I chuckled and nodded. “Well, that brings up an interesting point. Hunger is easy for us to understand. When people are starving, their morals quickly evaporate, and they take to stealing, fighting, and rioting to get food. Our bodies tell our brains that we’re in trouble, that we’ll die if we don’t get food soon, and the primitive part of our brains turn loose our most primitive emotions.”

“So are you saying we go crazy if we try not to have sex once we’re adults?” My daughter was trying not to smile.

“Not exactly, no. Maybe celibacy is fine for some people, I dunno. But in general, sex is perhaps our strongest instinct, because it represents how we express our love physically. We need to be able to express our love.
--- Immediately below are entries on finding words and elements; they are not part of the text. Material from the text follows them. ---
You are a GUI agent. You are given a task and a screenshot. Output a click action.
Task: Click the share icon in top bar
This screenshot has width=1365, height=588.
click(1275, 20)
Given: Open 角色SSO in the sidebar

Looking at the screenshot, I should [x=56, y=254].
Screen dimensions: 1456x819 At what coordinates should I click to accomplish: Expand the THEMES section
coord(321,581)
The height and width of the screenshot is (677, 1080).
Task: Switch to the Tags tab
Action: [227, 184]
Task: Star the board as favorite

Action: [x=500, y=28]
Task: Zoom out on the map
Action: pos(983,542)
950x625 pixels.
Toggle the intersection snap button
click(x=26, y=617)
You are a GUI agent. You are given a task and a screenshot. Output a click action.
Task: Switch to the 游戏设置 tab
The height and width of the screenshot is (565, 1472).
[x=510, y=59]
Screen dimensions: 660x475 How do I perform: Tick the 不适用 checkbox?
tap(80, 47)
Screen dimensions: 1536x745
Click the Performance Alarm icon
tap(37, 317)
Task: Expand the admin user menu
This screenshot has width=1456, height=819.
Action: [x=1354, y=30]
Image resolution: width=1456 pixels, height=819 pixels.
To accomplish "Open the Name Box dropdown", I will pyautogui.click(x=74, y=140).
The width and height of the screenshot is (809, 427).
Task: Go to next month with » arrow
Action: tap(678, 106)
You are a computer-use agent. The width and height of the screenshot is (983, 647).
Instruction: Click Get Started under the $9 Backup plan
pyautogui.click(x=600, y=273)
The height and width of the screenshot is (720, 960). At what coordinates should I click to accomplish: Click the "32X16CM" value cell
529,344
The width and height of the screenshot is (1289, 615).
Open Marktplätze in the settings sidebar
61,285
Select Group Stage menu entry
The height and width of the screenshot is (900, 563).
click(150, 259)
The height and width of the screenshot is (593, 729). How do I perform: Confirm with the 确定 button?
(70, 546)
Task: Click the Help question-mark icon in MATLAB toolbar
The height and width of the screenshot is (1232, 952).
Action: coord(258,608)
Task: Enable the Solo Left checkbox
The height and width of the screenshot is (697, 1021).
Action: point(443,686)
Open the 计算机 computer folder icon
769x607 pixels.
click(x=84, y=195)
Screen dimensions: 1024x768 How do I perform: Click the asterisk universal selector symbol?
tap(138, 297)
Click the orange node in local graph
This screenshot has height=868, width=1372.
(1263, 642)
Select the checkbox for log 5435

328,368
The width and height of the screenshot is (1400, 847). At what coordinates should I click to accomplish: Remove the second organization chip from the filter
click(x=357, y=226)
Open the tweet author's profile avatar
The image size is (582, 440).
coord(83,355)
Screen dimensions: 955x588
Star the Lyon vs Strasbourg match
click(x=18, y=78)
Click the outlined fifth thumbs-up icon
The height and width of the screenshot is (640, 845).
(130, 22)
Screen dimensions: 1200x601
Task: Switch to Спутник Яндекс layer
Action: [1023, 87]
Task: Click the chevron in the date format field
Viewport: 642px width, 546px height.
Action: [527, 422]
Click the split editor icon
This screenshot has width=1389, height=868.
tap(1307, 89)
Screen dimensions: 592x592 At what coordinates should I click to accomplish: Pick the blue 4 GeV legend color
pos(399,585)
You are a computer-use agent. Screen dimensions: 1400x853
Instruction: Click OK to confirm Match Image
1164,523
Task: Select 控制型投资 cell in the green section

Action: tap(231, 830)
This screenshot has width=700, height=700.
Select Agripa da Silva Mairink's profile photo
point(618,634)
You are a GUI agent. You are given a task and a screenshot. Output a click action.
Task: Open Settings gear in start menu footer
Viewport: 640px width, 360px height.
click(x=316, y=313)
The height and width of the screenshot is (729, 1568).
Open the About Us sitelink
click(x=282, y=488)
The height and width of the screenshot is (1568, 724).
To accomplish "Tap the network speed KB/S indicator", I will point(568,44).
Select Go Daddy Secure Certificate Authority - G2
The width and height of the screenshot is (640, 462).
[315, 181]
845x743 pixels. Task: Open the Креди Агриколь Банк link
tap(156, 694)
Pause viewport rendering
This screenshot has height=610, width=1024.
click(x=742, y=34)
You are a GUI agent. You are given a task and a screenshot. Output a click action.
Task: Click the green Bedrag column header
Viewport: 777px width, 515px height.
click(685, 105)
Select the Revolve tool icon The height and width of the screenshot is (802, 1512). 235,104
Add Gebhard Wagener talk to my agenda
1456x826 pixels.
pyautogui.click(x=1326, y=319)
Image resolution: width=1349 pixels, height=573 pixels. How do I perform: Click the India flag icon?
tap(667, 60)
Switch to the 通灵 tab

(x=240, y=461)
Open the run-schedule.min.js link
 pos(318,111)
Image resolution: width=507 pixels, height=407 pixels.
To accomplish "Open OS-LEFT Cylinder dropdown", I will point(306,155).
We really need it, at least once we’re grown up and mature enough to handle all the emotions that come with it. So sexuality is a very strong instinct, and it’s tied into love. The way it’s taught though is like it’s a bad instinct. Sex is perhaps our strongest instinct, and yet it is to be ignored, restrained from or used as a weapon against us?”

How have you been taught about sexuality?

How would you teach your children differently?


David by Michelangelo; Photo by Jörg Bittner Unna (Own Source, Wikipedia)

David by Michelangelo; Photo by Jörg Bittner Unna (Own Source, Wikipedia).

When I say that we should use gentle, love-based teachings to guide our children and help them make good choices about their sexuality, I’m not saying anything goes. I don’t think we should teach our kids to simply do whatever they wish to do. We should teach our kids to value their bodies. We should teach our kids how to say no, either to other kids, or to adults who don’t respect proper boundaries. We should teach our children how to stay safe, and how to respect the safety and well-being of others.

Indeed, we have a duty to teach our sons in particular that “No” means “No,” and that a women’s body is hers alone to assert control and dominion over. We should teach our children that experiencing sexuality without love and commitment is something that will often leave them feeling empty and unfulfilled. We should teach them that sex is an adult act with adult consequences, such as pregnancy and disease. And we should help guide our children on a path that emphasizes discernment and the other side of free will: consequences.

Everything we do, after all, has consequences. But making the best choices occurs when we are unafraid and not laden with shame or dread. We should accept ourselves as well as seek responsibility for our actions, but we should not fear judgment or carry our mistakes as burdens. We should not feel ashamed, because shame is not a kind or a good teacher.